Interessant zu wissen: Der Friedhof Meisenhard verfügt über ein Grabfeld für muslimische Gläubige da diese ihre Verstorbenen nicht kremieren. Bei hinduistischen Ritualen entfacht oft das jüngste Familienmitglied des Verstorbenen das Feuer. Entsprechend drückt es im Krematorium am Ofen die StartTaste. Das Verstreuen der Asche in der Natur ist in der Schweiz erlaubt, in zahlreichen anderen Ländern aber untersagt. Und: Von einer einzigen Feuerbestattung bleibt in der Filteranlage ein Einmachglas voll mit dunklem, giftigen Feinstaub hängen. Sondermüll.

In einem Nebenraum reihen sich an der Wand sechs Kübel mit Asche, jeder fasst schätzungsweise zwanzig Liter. Sind zehn dieser Kübel voll, wird der gesammelte Knochenstaub im Gemeinschaftsgrab beigesetzt. Er verschwindet dann in einem grossen Tank im Boden, abgedeckt durch eine Steinplatte. Das Gemeinschaftsgrab ist die günstigste Art der Bestattung und wird häufig für Verstorbene gewählt, die über wenig Geld und keine Angehörigen verfügten. Die Gemeinde zahlt.

Auf Regalen stapeln sich in Kartonschachteln die offiziellen Urnen der Stadt Olten. Sie sind aus Stahl, Farbe altkupfer patiniert, Höhe 45 Zentimeter, Volumen vier Liter, Preis 32 Franken. Auch eine biologisch abbaubare Bio-Urne ist erhältlich. Edlere und individuellere Modelle hat der Bestatter im Sortiment. Kempf holt aus einem Schrank ein wuchtiges grünes Tongefäss hervor. Die alte Oltner Stadturne mit Drei-Tannen-Relief ist voluminöser als der heutige Standard – die Asche wurde früher nicht gemahlen. Dann packt Kempf eine winzige, 12 Zentimeter hohe Stahlurne aus. «Wir haben ziemlich viele Totgeburten», bemerkt er. Eine etwas grössere Urne, für Kinder im Alter von etwa 12 Jahren, habe er zum Glück erst einmal gebraucht.

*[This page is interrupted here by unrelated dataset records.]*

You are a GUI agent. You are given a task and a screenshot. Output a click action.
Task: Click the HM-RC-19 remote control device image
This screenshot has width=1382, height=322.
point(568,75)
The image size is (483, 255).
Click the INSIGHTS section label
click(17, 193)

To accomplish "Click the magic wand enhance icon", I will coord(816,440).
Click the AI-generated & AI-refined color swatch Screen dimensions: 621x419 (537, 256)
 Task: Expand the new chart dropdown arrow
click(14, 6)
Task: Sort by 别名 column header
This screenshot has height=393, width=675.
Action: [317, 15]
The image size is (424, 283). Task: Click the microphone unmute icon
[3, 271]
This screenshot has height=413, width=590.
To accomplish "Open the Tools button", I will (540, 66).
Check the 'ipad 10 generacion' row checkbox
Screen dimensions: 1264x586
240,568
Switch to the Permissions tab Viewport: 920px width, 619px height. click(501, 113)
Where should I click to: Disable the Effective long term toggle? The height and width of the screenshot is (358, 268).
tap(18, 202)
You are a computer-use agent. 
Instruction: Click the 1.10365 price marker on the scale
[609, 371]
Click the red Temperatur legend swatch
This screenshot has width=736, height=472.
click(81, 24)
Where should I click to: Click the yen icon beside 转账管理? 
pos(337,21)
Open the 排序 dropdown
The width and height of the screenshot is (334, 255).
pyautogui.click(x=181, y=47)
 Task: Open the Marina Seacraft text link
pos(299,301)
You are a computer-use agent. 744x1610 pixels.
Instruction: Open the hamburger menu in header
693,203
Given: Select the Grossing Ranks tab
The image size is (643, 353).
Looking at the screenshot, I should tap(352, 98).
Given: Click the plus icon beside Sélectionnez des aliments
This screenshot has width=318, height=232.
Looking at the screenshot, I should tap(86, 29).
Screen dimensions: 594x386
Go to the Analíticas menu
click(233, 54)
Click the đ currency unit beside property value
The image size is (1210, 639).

Wenn man den ganzen Tag lang von Toten umgeben ist, dann macht das etwas mit einem. «Der Tod gehört halt zum Leben», sagt Kempf. Früher, da habe er sich jeweils viel schneller aufgeregt. Heute könne er auch mal fünf gerade sein lassen. Die Trauernden sind ihm dankbar für die Ruhe und Gelassenheit, die er ausstrahlt. Ältere Leute kommen manchmal extra für einen Schwatz auf den Friedhof. Für Peter Kempf ist das selbstverständlich, das gehört zum Beruf dazu. Regelmässig finden deshalb Dankeskärtchen und Selbstgebackenes den Weg in das Büro der Feuerbestatter.

Wenn Kempf Verwandte oder einen Jahrgänger kremiert, lüpft er kurz den Sargdeckel und verabschiedet sich. «Dass du das kannst», meinte sein Umfeld bewundernd, als er seine eigene Mutter den Flammen übergab. Aber in seinen Augen war es das Letzte, was er für sie tun konnte. Wenn Leute die Vermutung äussern, dass er einen traurigen Beruf habe, lädt er sie ein, einmal im Krematorium vorbeizuschauen. Er liebt seine Arbeit, beruflich möchte er nichts anderes mehr machen. Aber abends, wenn er nach Hause fährt, lässt er das Geschehen des Tages im Krematorium zurück. «Das ist wichtig», sagt er mit Nachdruck. Weil er weiss, wie er mit dem Tod umgehen muss. Und – nicht unwesentlich – wie mit dem Leben.